Other Voices: Los Altos Hills County Fire District – the case against consolidation

During a firestorm, it is unpleasant to disagree with one’s firefighters, but Adam Cosner’s and Brent White’s assertions in their recent news release about the Los Altos Hills County Fire District are too false and misleading to let stand unanswered.

As indicated by the recent CZU Lightning Fire, the greatest risk of wildfire to Los Altos Hills comes from the open-space areas west and north of town.  These areas are not in the Los Altos Hills County Fire District. They are: Rancho San Antonio Open Space Preserve, Los Trancos Open Space Preserve and Foothills Park. Fire Station 8, in Foothills Park, is owned by Palo Alto and was closed three years ago for cost-reduction reasons. It is far more likely that Los Altos Hills will be adversely impacted by its neighbors than the other way around.
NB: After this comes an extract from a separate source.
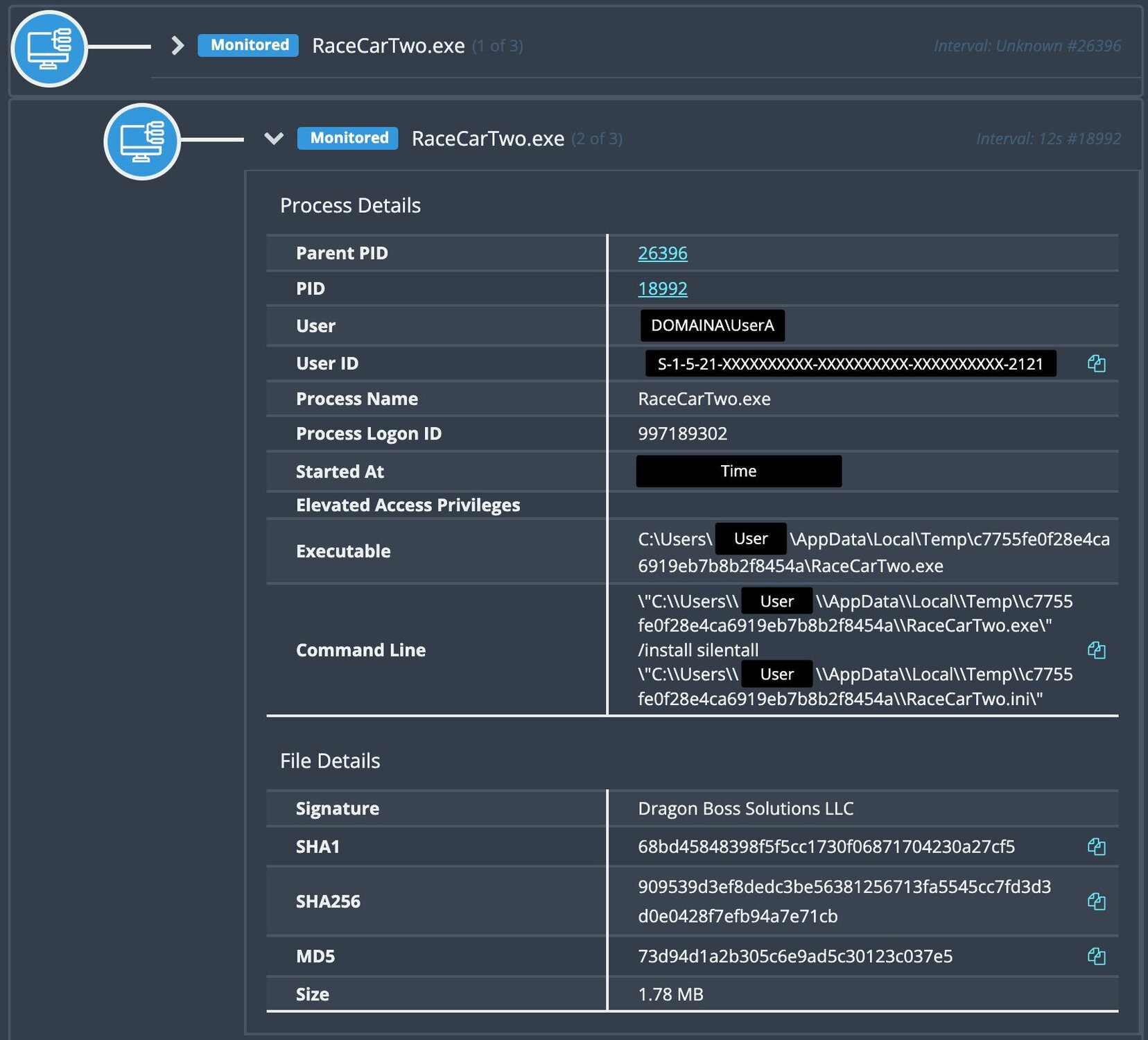
Task: Expand the first RaceCarTwo.exe (1 of 3) row
Action: pyautogui.click(x=177, y=46)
The apparent motivation for this press release is contained in the statement, “to better allocate resources across Santa Clara County.” The fire district’s resources, staff, apparatus, equipment and expertise are already shared. If one is genuinely concerned that the fire district would be the cause of the fire risk, it would not make sense to take resources away from Los Altos Hills.

One part of the recent Management Audit suggests tree removal funds could have been used more effectively, within higher fire risk areas.  However, this is simply an assertion without any assessment of actual risk or needed mitigation. At the same time, the audit shows the fire district spends many times more on tree removal, brush chipping and brush removal programs than any other district, and the Los Altos Hills County Fire District is the smallest district. Dead trees are fuel wherever they reside.
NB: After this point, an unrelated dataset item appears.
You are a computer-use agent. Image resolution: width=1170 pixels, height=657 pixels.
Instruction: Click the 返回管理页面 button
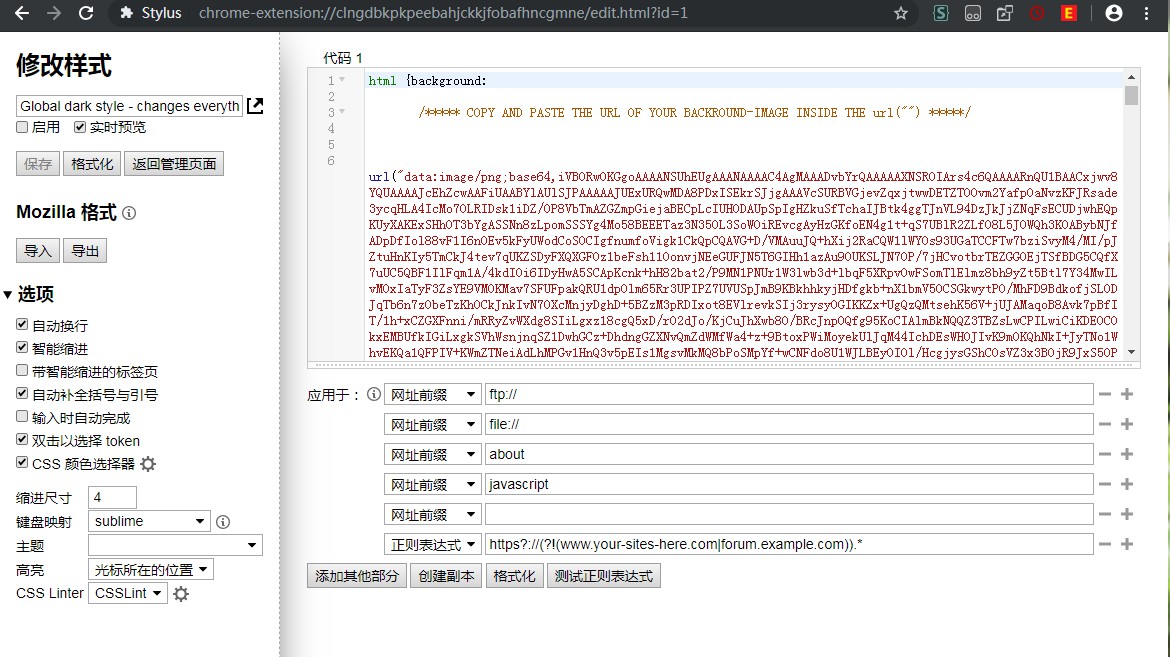[x=176, y=164]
It is true that in the past the fire district could have done a better job in managing procurement, but there is no evidence that this shortcoming has increased fire risk. There have been no large fires in the Los Altos Hills County Fire District in 45 years, and a smaller one one was caused by arson. Over the last dozen years, the fire district has removed thousands of dead, dying and dangerous trees, provided the most extensive brush chipping and brush removal program in the county and spent millions of dollars in conjunction with the water districts to modernize and upgrade hydrants, pipes, tanks and backup generators to assure adequate water flow and resiliency. More recently an Integrated Hazardous Fuel Reduction Program has been implemented that merges all fire fuel reduction programs into an integrated structure guided by the fire district’s Community Wildfire Protection Plan. The district also has one of the most active Community Emergency Response Team programs and utilizes the Fire Safe Council to assist in creating shaded fuel breaks.
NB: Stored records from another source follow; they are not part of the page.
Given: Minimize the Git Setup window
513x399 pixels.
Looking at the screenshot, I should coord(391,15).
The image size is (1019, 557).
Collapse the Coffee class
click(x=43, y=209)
As for consolidation with the Santa Clara County Fire Department, the Los Altos Hills County Fire District already contracts with Santa Clara County Fire for fire protection services.  Santa Clara County firefighters are Los Altos Hills County Fire District firefighters. The Santa Clara County fire chief is the Los Altos Hills County Fire District fire chief. From a fire protection services standpoint, the district is already “consolidated” with the Santa Clara County Fire Department.

The second largest fire in state history is burning in Santa Clara County. The area where it is burning is also subject of the Management Audit, which states, “approximately 543 square miles and 33,000 residents in Santa Clara County reside within neither a city nor a fire district, and therefore are not covered by any local government fire protection organization. As a result, these areas, which have fire risks ranging from low to extreme fire risk and hazard, do not have year-round fire protection coverage.” Santa Clara County’s preparedness for managing wildfire risk is in question.

In November 1993, during another period of major fires in California, citizens passed Proposition 172, which created a one-half percent state sales tax that can be used only for local public safety activities, including fire protection. Santa Clara County collected $220 million last year in Public Safety Sales Tax revenue and many billions of dollars over the past 27 years. Little or no funds have been spent on fire protection, and none is shared with the fire districts. Why?

The unfavorable audit comments about the fire district relate primarily to procedures discontinued years ago. The district’s current staffing and operating methods are consistent with good practice and can further improve with county cooperation. The seven Los Altos Hills County Fire District Commission members are our neighbors, focused on one subject: fire protection services. The alternative is five busy county supervisors. The odds of local attention and protection appear much better with the Los Altos Hills County Fire District. I am not in favor of consolidation.

Allan Epstein is a Los Altos Hills resident.